**Text excerpt**.

100,000 home buyers will miss stamp duty holiday because their property deal will not be completed in time, figures suggest
- Rightmove estimates around 100,000 buyers will miss the March 31 deadline
- The findings, released as a report from Halifax, also showed an annual jump of 10 per cent in house prices and a 3.1 percent rise in the price of flats
- Halifax said the demand for larger houses had risen as people continue to work from home amid the ongoing coronavirus pandemic
One in five home buyers who agreed a deal after the start of the stamp duty holiday last July have still not completed.
The holiday – which saw the sales tax suspended on the first £500,000 of all property deals – ends on March 31.
But property website Rightmove estimates around 100,000 buyers will have to pay the tax because they will fail to complete their purchases on time.
Despite the imminent deadline, Rightmove spokesman Tim Bannister said it was a good time to sell a family home thanks to low supply and soaring demand.
Rightmove also found the average price tag on a home put up for sale this month had increased by around £1,500. Across Britain, the average asking price is £318,580.
One in five home buyers who agreed a deal after the start of the stamp duty holiday last July have still not completed [Stock image]
The findings were released as a report from Halifax showed the average cost of a detached property was £486,595 in December, marking an annual jump of 10 per cent.
This compared with a rise of 3.19 per cent or £4,533 for flats, which have an average price of £146,717.
Terraced house prices have increased by 5.84 per cent or £11,178 annually to £202,540 on average, while semi-detached properties became 6.26 per cent or £16,930 more expensive, to reach an average price of £287,313.
Russell Galley, managing director, Halifax, said: ‘As many continue to work from home, this has led to a significant increase in demand for bigger properties, which has likely driven the boost in price we’ve seen in detached homes versus other property types.’
The holiday – which saw the sales tax suspended on the first £500,000 of all property deals – ends on March 31. But property website Rightmove estimates around 100,000 buyers will have to pay the tax because they will fail to complete their purchases on time [Stock image]
Rightmove’s report also quoted the views of estate agents, some of whom said would-be sellers are pausing until coronavirus vaccinations are rolled out more widely and restrictions are eased.
Aldo Sotgiu, managing director of operations at Arun Estates, said: ‘We’re seeing high levels of buyer activity and demand remains strong, but the number of new listings coming to the market is a concern, with many potential sellers preoccupied with the wider problems associated with the pandemic.
‘In addition, sellers now realise that they won’t now complete before the end of March and be faced once more with a full stamp duty bill on their onward purchase.’

**Activity**. Write out the stamp duty text again from "Despite the imminent" up to and including "and soaring demand.", swapping "soaring demand" for "rising demand".

**Data listing**.

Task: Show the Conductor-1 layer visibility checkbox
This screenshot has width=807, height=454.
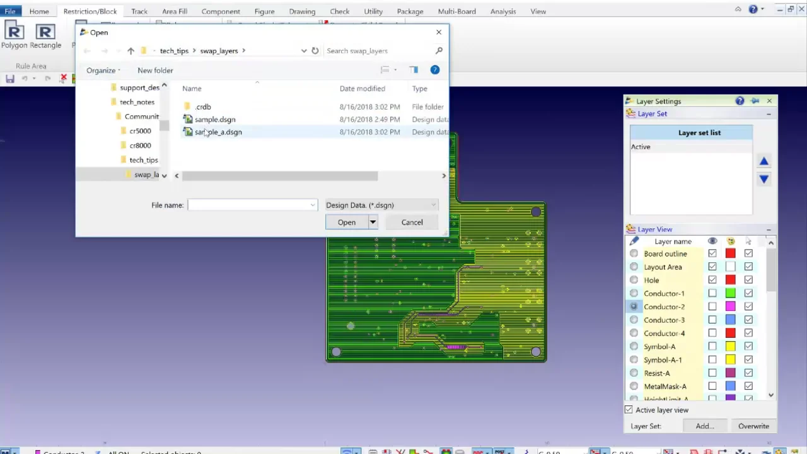Action: (712, 293)
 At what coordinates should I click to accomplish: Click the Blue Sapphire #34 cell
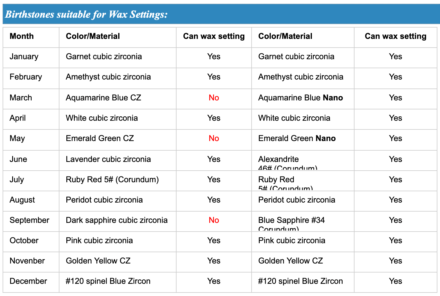click(x=292, y=221)

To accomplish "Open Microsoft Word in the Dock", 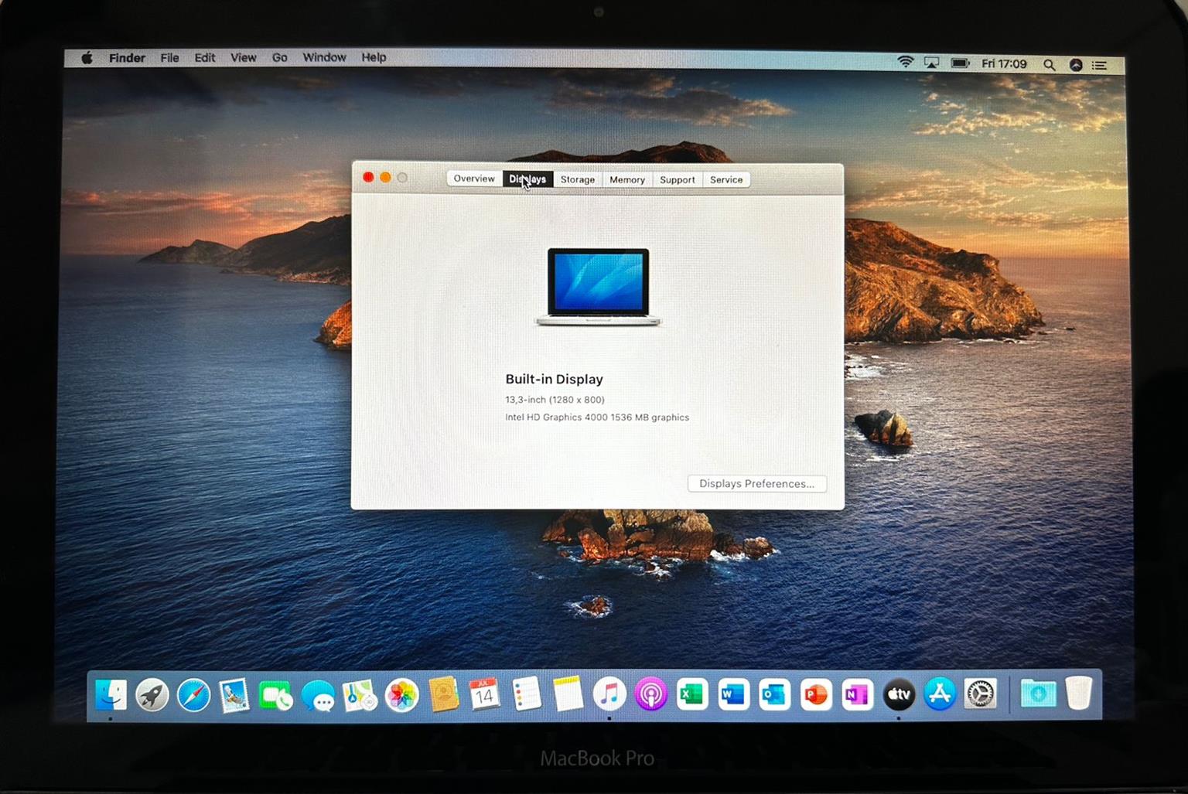I will coord(733,694).
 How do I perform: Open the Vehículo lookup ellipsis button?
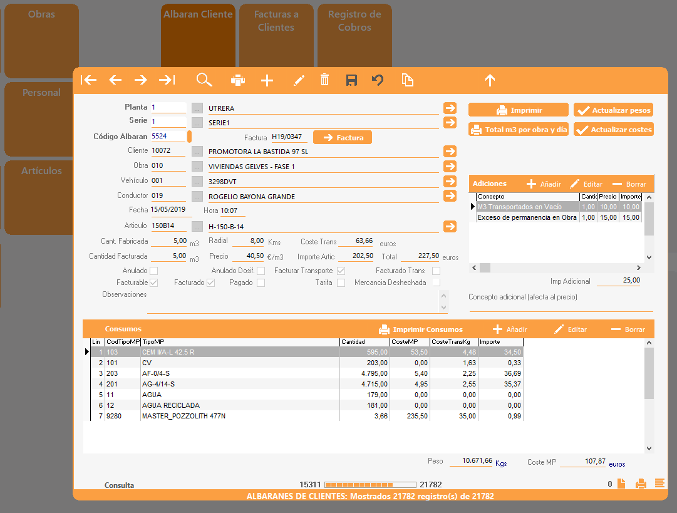tap(197, 181)
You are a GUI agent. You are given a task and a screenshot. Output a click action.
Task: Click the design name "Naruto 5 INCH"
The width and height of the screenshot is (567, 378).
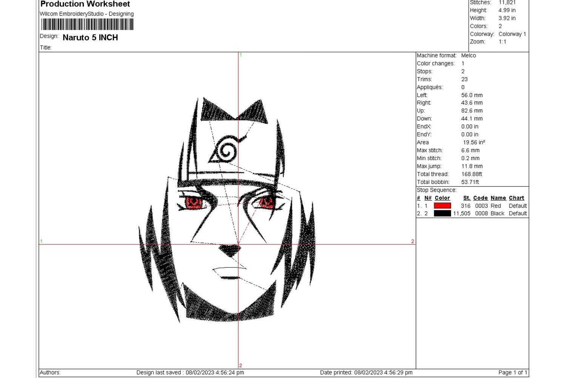pos(90,37)
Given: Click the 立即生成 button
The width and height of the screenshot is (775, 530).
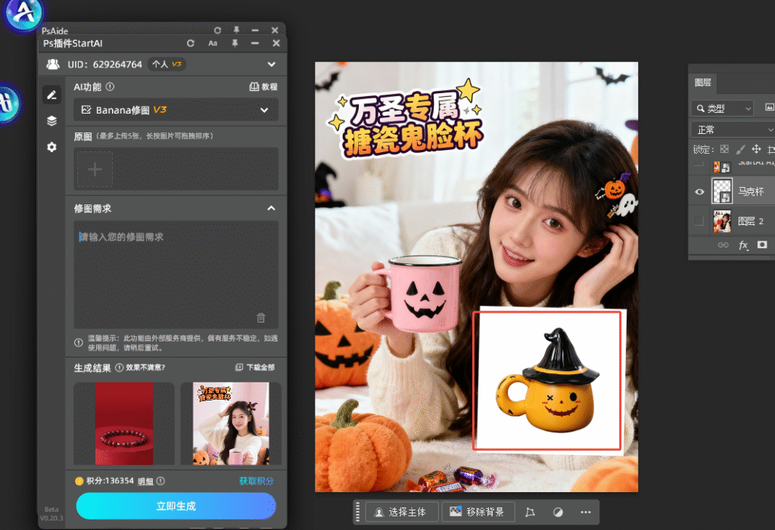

**Answer for this exercise**.
Despite the imminent deadline, Rightmove spokesman Tim Bannister said it was a good time to sell a family home thanks to low supply and rising demand.